I once went for a solitary retreat at the monastery and while walking the grounds, encountered a young woman from the county paper.She interviewed me about why I was there(solitude),what it was like(refreshing ), and took my picture.I must have been affected by swimming in the grace of important things because ,surprising myself,I never sought out the paper and my name and face in it.

Monday, January 21, 2013

adorning her tomb with sacred poetry

Today, my feet are firmly planted between two worlds.Here,the sky is clear,daffodil shoots reach up for the blue ,so blue, sky. Buds appear at the top as pale green nubs,holding back the startlingly bright yellow to come.A crisp breeze has the buds and the green shoots swaying and rippling in the garden.I am here with them,swaying and grateful.Present in the cold.With praise.


The present is where our happiness is.And yet the today, the Church encourages us to look back.A long way back ,to 304 A.D. and to celebrate the 12 year old girl whose death on this day, inspired her time.She, who loved the Christ so much that, without compromise, she went to her death singing His praises.It is clear that the Pope of her time was inspired.History says that he engraved sacred poems on her tomb.Sweet Agnes of the iron will.
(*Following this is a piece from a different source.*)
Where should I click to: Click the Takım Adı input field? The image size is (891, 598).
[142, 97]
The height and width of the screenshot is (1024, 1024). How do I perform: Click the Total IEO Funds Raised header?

When I was in grammar school, there was another Agnes.Mulligan was her last name and she was two years older than I.When she would pass the altar in our hushed church ,she would stop,look at the cross and pray with lips moving and eyes full of love.Her visage could only be described as beatific.I have never forgotten her extraordinary lack of care for what anyone around her thought of her actions;she seemed utterly caught up in what she was witnessing at the altar.I wonder if she still sees with those eyes of love?

My husband and I are to be buried in a lovely "green" cemetery on the grounds of the Trappist Monastery in Conyers ,Georgia.I have a deep connection to this holy ground and we will have a space in a green meadow with trees, streams and flat stone markers.If you come by to say hello, how grand it would be if you left a poem.

Thursday, January 3, 2013

a table by the window





The New York couple had looked forward to this evening for weeks.Lobster,dripping in butter, french fries and dessert at their favorite local restaurant.It was New Years' Eve but an early evening celebration: they had a football game to watch together.This was to be a lovely time of feasting with no bother.They felt fortunate to be going after all these married years together.Still enjoying the company of each other.

While praying for guidance for the year to come,the grey haired woman seemed to be nudged to practise the much misunderstood virtue of humility.What? Be a doormat?No, just think of yourself second.There is a beautiful prayer that helps with this effort: ..."From the desire of being praised,deliver me Oh,Lord.From the desire of being extolled,Deliver me oh,Lord." And so on. Daily,she had been sitting with this prayer.

They made reservations which would guarantee their favorite window table overlooking the spilling mill water and pond.When they arrived, they found the table not yet ready so they sat elsewhere.Then, the table was cleared and something happened.A warm glow began as the wife had a startling thought.She would let their table go for the next person that came in.Unknown to them, she would bless them with the view.

"That's not my thinking",she mused."Not me at all.What's mine is mine and I deserve it";but the glow grew and filled her as she acquiesced to this alien idea.

This story is so very subtle that it seems like nothing.A small thing that no one noticed.A summer breeze.A pink dogwood blossom drifting down onto the pond.But for her,monumental.